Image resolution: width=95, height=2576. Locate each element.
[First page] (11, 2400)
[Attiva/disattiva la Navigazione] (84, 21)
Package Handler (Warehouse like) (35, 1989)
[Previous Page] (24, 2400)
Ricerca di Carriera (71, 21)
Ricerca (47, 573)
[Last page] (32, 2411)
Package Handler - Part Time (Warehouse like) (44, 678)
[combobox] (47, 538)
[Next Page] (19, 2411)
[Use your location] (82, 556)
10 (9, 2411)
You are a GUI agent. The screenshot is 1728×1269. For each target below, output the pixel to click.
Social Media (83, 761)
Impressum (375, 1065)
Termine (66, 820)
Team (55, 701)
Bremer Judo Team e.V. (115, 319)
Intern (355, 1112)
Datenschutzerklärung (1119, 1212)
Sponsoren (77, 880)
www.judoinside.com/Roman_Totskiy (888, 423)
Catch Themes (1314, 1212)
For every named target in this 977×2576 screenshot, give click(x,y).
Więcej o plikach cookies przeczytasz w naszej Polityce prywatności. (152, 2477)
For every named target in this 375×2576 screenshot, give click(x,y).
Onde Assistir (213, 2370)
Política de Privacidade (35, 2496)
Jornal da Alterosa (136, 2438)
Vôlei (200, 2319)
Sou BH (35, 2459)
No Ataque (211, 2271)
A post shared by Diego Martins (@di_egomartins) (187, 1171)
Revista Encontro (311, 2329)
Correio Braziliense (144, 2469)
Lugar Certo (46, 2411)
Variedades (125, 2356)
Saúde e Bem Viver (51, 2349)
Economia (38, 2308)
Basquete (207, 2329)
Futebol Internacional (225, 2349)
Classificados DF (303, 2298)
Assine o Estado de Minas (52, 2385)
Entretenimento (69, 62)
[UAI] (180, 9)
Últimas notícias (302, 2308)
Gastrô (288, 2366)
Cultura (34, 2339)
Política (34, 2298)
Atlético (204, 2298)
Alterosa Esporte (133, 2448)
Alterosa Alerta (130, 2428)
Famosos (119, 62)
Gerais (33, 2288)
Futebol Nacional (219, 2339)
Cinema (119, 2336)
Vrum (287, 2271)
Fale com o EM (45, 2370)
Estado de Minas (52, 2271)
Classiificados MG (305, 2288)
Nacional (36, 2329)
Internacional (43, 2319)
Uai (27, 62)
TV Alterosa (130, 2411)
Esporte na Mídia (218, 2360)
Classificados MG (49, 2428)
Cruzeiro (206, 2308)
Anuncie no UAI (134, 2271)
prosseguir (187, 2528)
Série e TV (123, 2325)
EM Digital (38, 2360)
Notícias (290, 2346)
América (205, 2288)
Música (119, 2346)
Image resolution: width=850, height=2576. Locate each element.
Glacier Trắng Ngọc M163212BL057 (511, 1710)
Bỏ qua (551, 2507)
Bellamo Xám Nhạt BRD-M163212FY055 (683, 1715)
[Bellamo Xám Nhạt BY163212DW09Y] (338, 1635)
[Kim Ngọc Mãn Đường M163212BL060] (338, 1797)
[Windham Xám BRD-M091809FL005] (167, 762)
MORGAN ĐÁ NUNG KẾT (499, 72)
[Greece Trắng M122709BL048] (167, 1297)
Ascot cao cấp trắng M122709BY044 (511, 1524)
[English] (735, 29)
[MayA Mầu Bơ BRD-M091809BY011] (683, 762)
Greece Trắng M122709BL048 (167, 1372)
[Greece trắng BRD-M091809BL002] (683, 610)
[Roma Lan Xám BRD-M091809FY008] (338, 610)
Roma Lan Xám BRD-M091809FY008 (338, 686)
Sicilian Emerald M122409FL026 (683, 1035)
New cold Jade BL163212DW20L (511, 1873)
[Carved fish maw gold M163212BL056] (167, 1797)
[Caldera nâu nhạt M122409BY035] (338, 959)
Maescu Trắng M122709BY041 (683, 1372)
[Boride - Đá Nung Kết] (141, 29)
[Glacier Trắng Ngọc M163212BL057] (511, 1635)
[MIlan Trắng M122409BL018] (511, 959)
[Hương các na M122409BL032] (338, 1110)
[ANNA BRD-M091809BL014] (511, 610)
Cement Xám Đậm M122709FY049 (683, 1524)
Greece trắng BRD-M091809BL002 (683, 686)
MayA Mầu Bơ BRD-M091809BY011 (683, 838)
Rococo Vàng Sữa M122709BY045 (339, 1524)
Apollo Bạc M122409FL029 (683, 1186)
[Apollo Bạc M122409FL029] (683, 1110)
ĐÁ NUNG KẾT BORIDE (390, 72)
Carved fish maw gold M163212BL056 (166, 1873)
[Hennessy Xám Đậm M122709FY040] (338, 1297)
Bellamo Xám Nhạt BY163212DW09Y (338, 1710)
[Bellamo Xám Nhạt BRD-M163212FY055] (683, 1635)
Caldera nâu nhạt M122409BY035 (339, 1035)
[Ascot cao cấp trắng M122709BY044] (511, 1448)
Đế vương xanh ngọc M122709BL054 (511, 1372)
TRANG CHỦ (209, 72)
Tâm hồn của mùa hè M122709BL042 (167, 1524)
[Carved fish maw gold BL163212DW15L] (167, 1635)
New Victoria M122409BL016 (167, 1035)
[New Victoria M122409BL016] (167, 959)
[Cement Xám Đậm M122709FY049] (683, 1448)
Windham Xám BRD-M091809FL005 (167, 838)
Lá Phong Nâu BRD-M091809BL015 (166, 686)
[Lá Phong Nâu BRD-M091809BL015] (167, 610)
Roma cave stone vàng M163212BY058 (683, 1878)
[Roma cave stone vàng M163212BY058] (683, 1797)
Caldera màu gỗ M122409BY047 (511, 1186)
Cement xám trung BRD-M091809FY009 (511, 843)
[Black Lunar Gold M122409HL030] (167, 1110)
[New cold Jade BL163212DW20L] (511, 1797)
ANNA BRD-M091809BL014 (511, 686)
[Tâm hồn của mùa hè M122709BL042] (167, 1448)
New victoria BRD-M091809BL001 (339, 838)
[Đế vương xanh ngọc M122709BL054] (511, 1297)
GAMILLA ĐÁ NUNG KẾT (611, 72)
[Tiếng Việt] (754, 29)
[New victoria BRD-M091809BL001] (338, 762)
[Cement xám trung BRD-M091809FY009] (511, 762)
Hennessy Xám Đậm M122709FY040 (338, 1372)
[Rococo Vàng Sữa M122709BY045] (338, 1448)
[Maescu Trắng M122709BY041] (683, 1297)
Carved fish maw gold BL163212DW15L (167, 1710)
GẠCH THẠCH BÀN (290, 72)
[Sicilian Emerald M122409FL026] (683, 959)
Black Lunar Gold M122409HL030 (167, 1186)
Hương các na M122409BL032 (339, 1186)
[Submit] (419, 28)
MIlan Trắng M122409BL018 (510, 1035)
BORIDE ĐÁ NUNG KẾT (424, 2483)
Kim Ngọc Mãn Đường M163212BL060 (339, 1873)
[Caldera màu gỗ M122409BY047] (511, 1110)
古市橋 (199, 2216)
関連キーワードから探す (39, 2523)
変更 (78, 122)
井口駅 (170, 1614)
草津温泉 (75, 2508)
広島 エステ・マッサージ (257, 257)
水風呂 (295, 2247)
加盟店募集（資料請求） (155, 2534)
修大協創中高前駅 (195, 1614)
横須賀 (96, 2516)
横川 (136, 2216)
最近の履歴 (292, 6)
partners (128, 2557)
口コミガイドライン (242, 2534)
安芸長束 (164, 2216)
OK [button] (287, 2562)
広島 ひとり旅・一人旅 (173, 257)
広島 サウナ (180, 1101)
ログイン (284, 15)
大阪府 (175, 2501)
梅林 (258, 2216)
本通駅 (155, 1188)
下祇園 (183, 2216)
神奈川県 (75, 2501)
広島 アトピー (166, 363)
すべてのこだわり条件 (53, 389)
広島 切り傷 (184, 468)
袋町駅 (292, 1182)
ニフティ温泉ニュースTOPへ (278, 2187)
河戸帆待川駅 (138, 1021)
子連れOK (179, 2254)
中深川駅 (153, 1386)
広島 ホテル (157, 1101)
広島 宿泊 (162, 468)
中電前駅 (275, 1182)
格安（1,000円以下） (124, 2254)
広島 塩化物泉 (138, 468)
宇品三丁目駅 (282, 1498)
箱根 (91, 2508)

+-------+

## What needs to be done
Would you retype exactly the lines above, from the line with "[Roma Lan Xám BRD-M091809FY008] (338, 610)" to the line with "[Boride - Đá Nung Kết] (141, 29)", with both end lines kept and nothing more?

## Solved exercise
[Roma Lan Xám BRD-M091809FY008] (338, 610)
Roma Lan Xám BRD-M091809FY008 (338, 686)
Sicilian Emerald M122409FL026 (683, 1035)
New cold Jade BL163212DW20L (511, 1873)
[Carved fish maw gold M163212BL056] (167, 1797)
[Caldera nâu nhạt M122409BY035] (338, 959)
Maescu Trắng M122709BY041 (683, 1372)
[Boride - Đá Nung Kết] (141, 29)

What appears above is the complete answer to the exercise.